# 2 way motorised ball valve for open/brewtroller



## cat007 (4/2/13)

Hey all

I'm building a rig with the OpenTroller/BrewTroller.

I have the option for a 3 wire ball valve like the open/brewtroller asks for. The second option I have is a 2 wire ball valve with a capacitor return function - so when power is applied to the valve it opens and charges the capacitor and then when power is removed the capacitor closes the valve again.

The main problem I see is that if the valve is set to open/close in a short space of time - there might not be enough time to charge the capacitor and therefore close the valve.

What do you guys think I should do?

Cheers
Hunt


----------



## newguy (5/2/13)

What size is the capacitor and what is driving (powering) the valve? If the cap is being driven from a power supply line, it will charge nearly instantaneously. If it's being driven from a logic line, yes it will take some time to charge, but probably in the range of hundreds of milliseconds to maybe a few seconds. Again, it depends on the size of the cap.

Total charge time is 5 tau where tau = RC. R = resistance of what is charging the cap, in ohms, and C is the capacitance of the capacitor, in farads.


----------



## cat007 (5/2/13)

Thanks for the reply. I will have to confirm the size of the cap. 

It will be driven from a SSR and a 12v power supply.


----------



## tavas (5/2/13)

Hey all

I'm building a rig with the OpenTroller/BrewTroller.

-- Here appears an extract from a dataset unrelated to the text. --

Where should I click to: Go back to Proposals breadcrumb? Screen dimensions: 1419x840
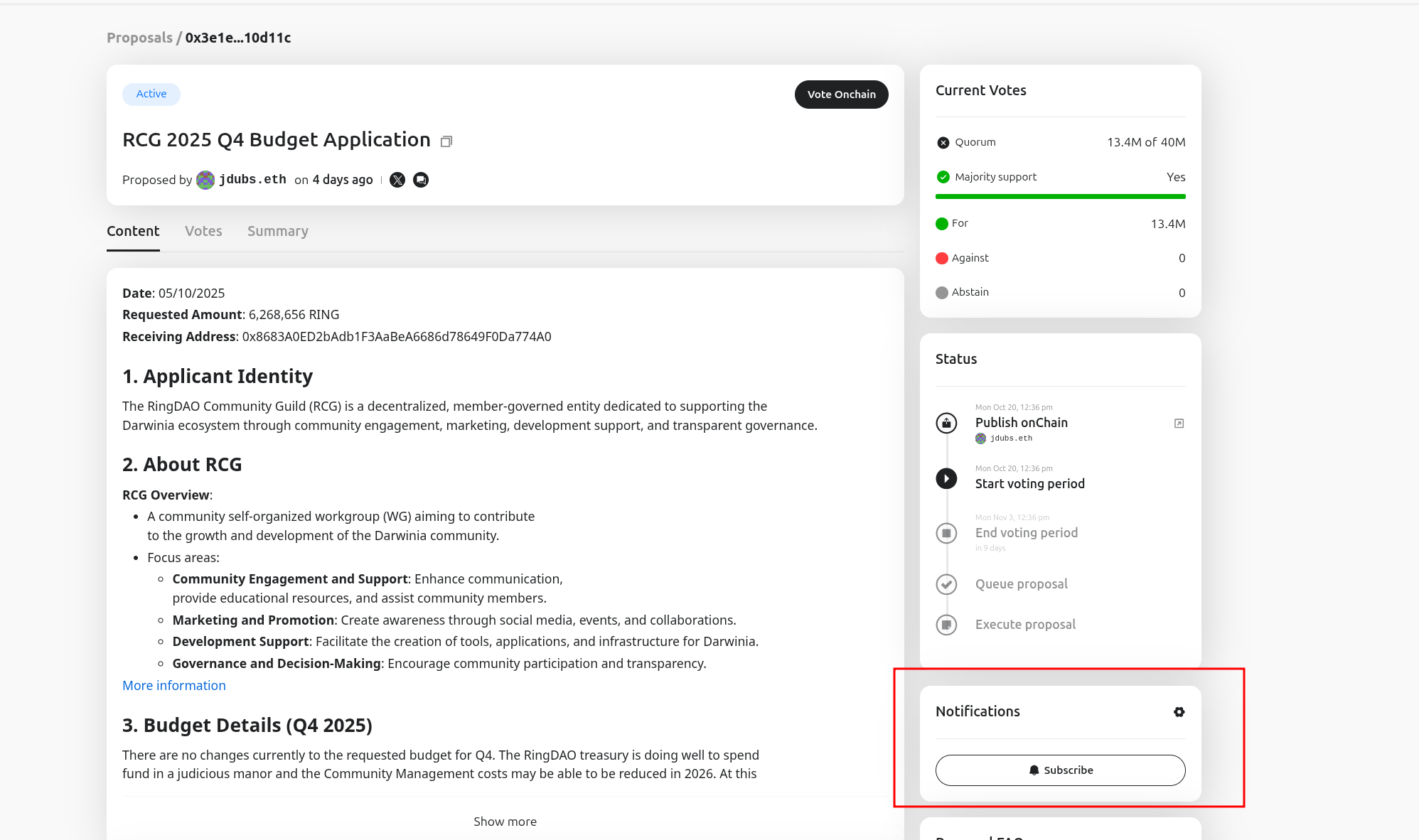[139, 38]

*I have the option for a 3 wire ball valve like the open/brewtroller asks for. *

I think there's your answer. Keep it simple.


----------



## cat007 (5/2/13)

Yeah - the ol' K.I.S.S. theory aye! I'll go for the 3 wire like it's suggested.


----------



## MastersBrewery (5/2/13)

Now I haven't been on the brewtroller site for a while but there was talk of a work around for partial openings so automated flow control could be achieved, to achieve this I believe the 3 wire would be required. Keep it future proof and stick with the 3 wire


----------